Exercises ::
- a) Summarize the forum thread in two sentences.
- b) Please list every username in the forum thread that appears either as a post heading or directly before "said:".
- c) Continue the forum thread from its last sentence.

Document text ::
• • •
Best wishes for you in the future!!


----------



## Lidman (Nov 13, 2014)

elelegido said:


> I don't generally get into tangles with anyone on here, except Casuale Haberdasher, whose posts are exactly like reading a Dr. Seuss book.
> 
> Everyone else seems to have valid points to make, just different points of view.


lol makes me think of "Green egg and ham"


----------



## DjTim (Oct 18, 2014)

Tx rides said:


> I never throw down the first personal insult. At least not intentionally. I did tell that tidy vet guy that I questioned his business ethics since he said Uber tactics were "good business" , but that was not an insult, it was a legitimate challenge of what he, as a business owner, deems ethical. His retort was to accuse me of lying about owning a company, and being a big fat loser on disability.


There's a big line between insults and asking hard questions. If you really can't answer a hard question with truth, then there's something wrong. If you take a hard question as an insult - there's something wrong. People are too whiny these days. It's a fact that our culture has changed. I don't mind PC, but when PC crosses the line into "make it sound better cause it might offend someone" it's BS.

Honestly, what's wrong with being fat, blind, disabled, one handed, no handed, no legged or even on disability? Absolutely nothing - accept trying to drive while your blind, I don't suggest that  I've stated a few times that I'm disabled but functional. I lost the full mobility of my right foot - I even need a cane from time to time. It hasn't stopped me from driving or actually being a full contributor to society.
• • •
Data entries ::
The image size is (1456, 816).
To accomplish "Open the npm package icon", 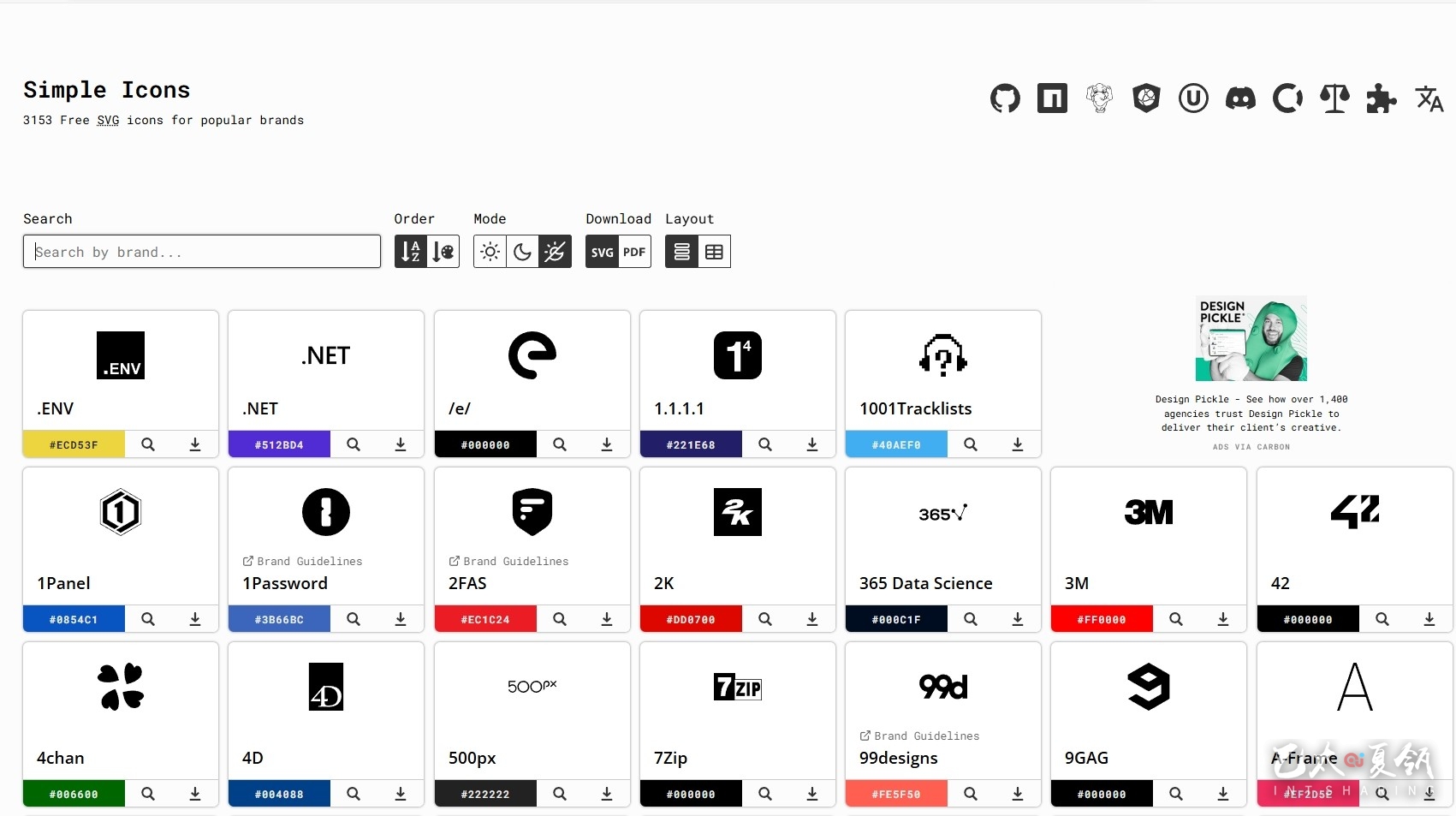I will pyautogui.click(x=1052, y=99).
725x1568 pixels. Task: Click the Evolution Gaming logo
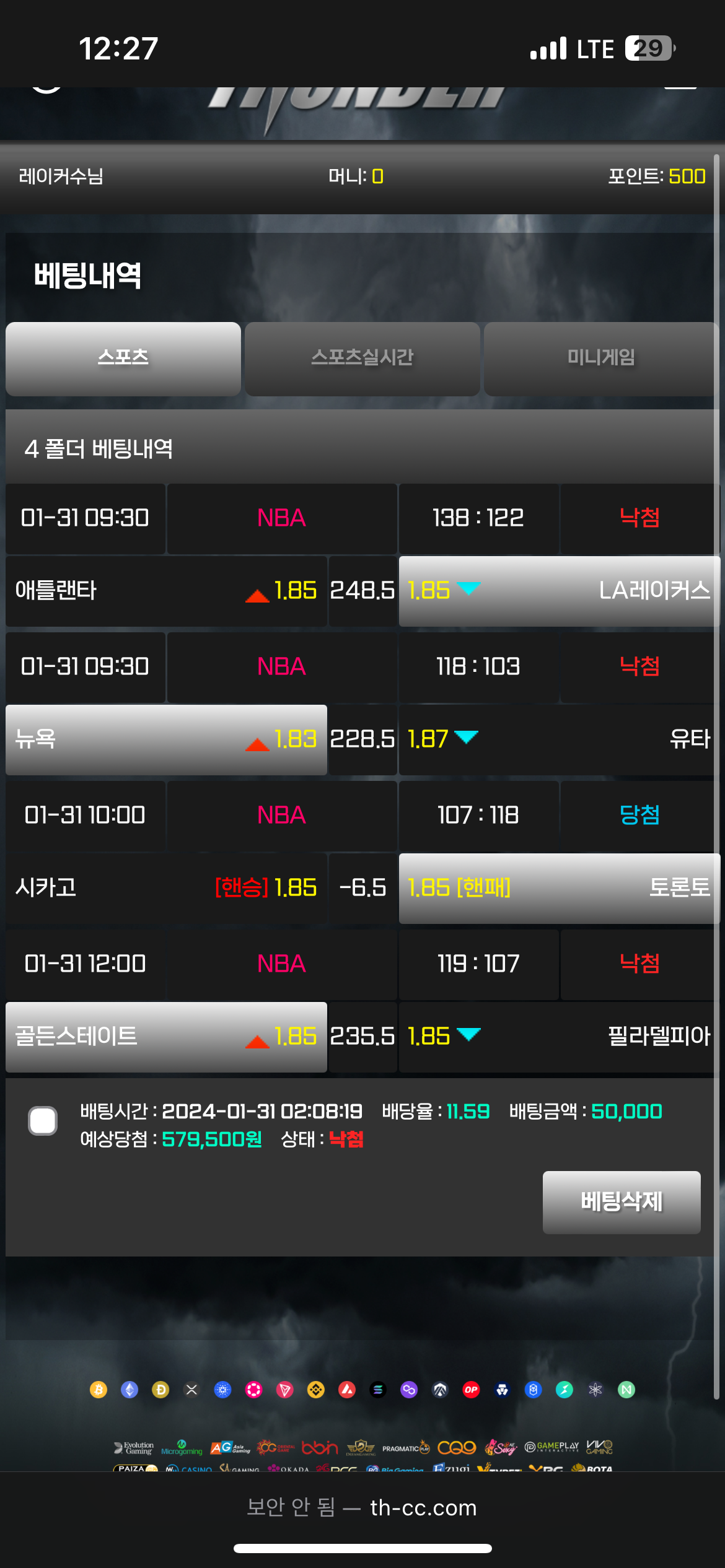[134, 1447]
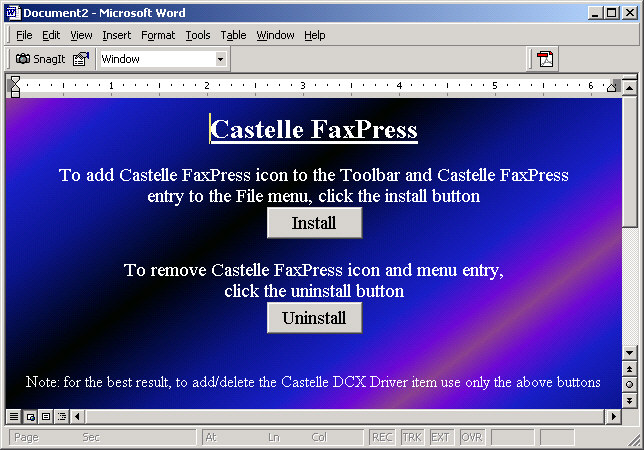Image resolution: width=644 pixels, height=450 pixels.
Task: Open the Insert menu
Action: [116, 35]
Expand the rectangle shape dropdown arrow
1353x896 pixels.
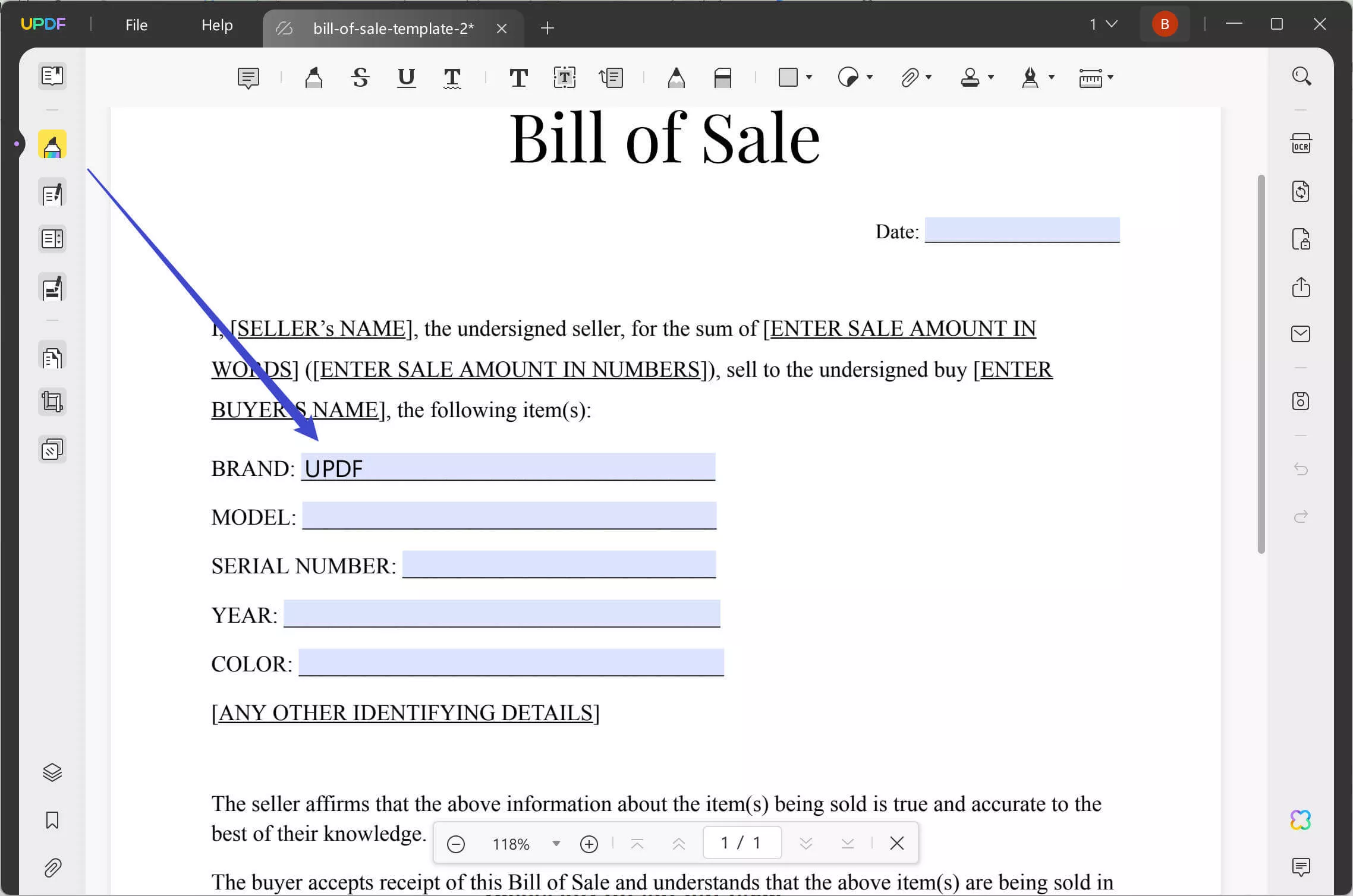808,77
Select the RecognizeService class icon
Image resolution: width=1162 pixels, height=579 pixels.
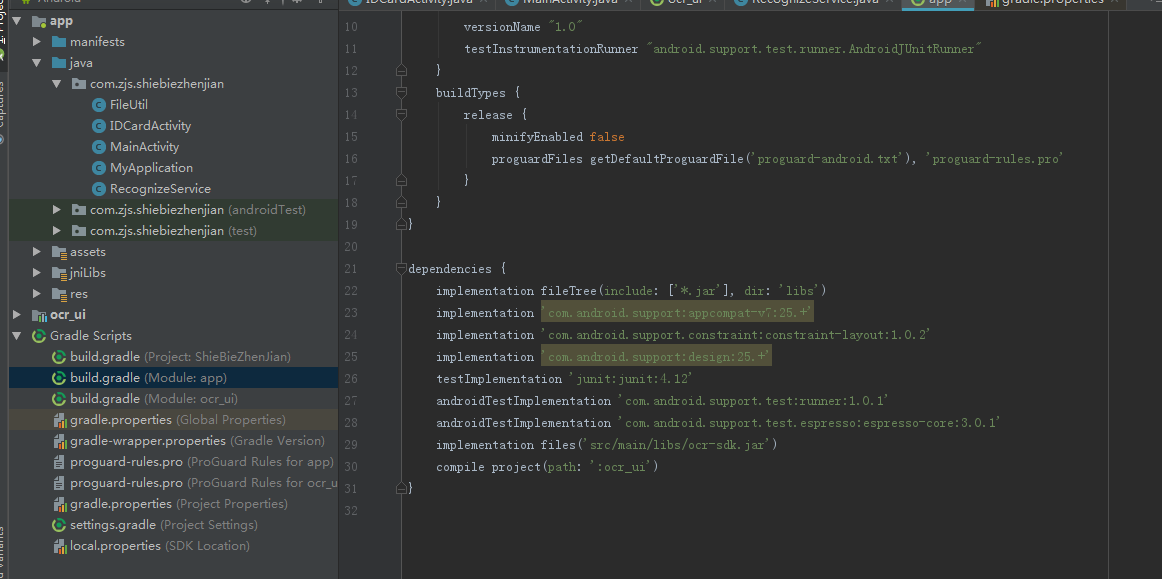click(x=99, y=188)
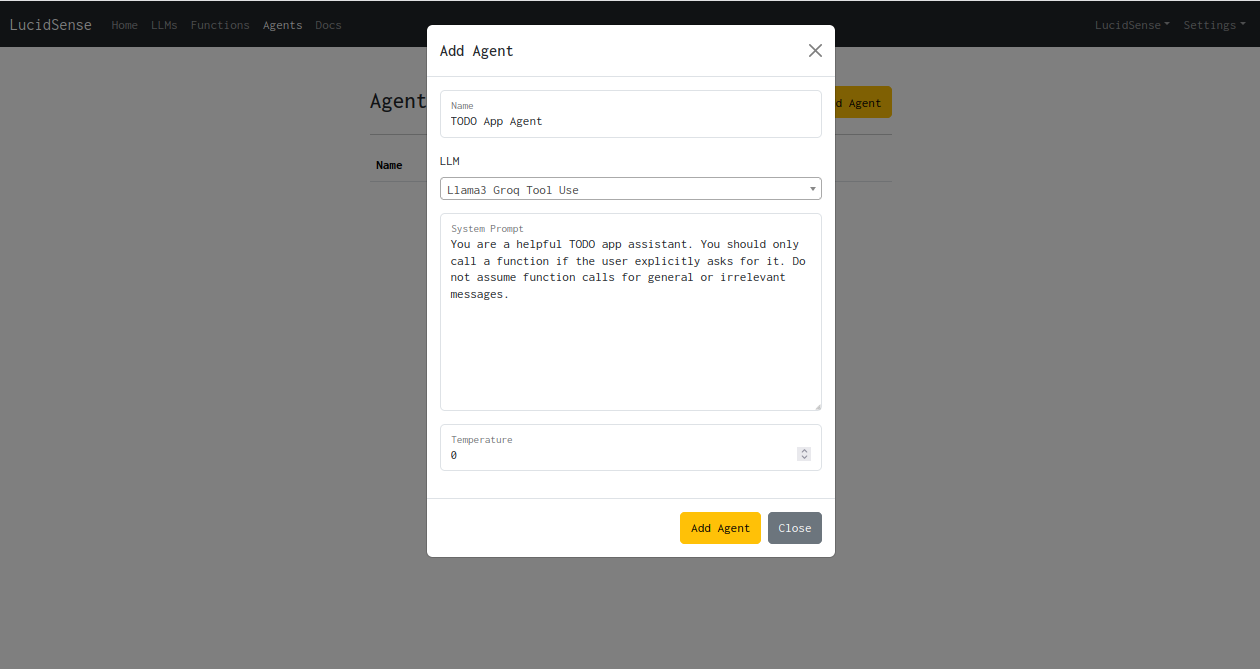
Task: Open the LLMs navigation link
Action: click(164, 25)
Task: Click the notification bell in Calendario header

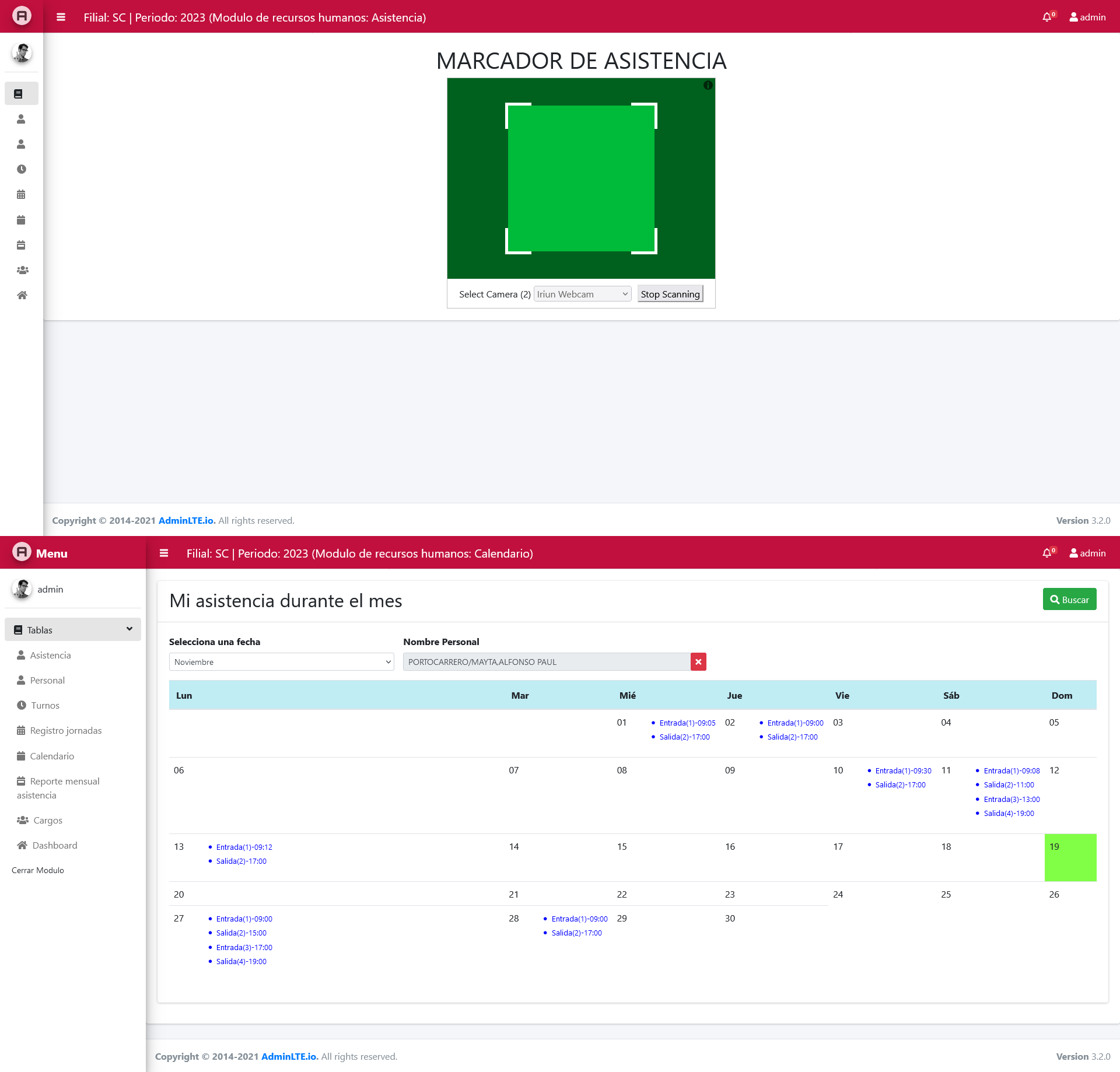Action: (1048, 553)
• • •
Outputs for the tasks ::
- a) Lidman quotes elelegido's remark that Casuale Haberdasher's posts read exactly like a Dr. Seuss book and jokes that it brings "Green egg and ham" to mind. DjTim responds to Tx rides by arguing that asking hard questions is different from insulting someone and that political correctness goes too far when it tries to avoid offending anyone, then says there is nothing wrong with being disabled and that losing full mobility of the right foot has not stopped the poster from driving or fully contributing to society.

- b)
- Lidman
- elelegido
- DjTim
- Tx rides

- c)
Sorry - I need to step off my soap box LOL! Tx rides - You've always asked good and fair questions. Some of the answers you didn't like, and that's what's so great, you can make your point of view known, and respect the other persons point of view even in conflict. If any of the drivers here think that a little conflict or even having uneducated or inebriated drivers is hard to deal with - try dealing with people who refuse to learn technology - which is mostly a requirement in any true business place. We have elected leaders in this country who are ****ING PROUD that they have never used any type of technology to send an e-mail or even a text message. LOL!


----------



## JaxBeachDriver (Nov 27, 2014)

I was wondering where you've been. Congrats and good luck!


----------



## DrJeecheroo (Feb 12, 2015)

Lidman said:


> lol makes me think of "Green egg and ham"


"I do not like you Sam I Am, I do not like green eggs and ham!! Would you could you in a boat...?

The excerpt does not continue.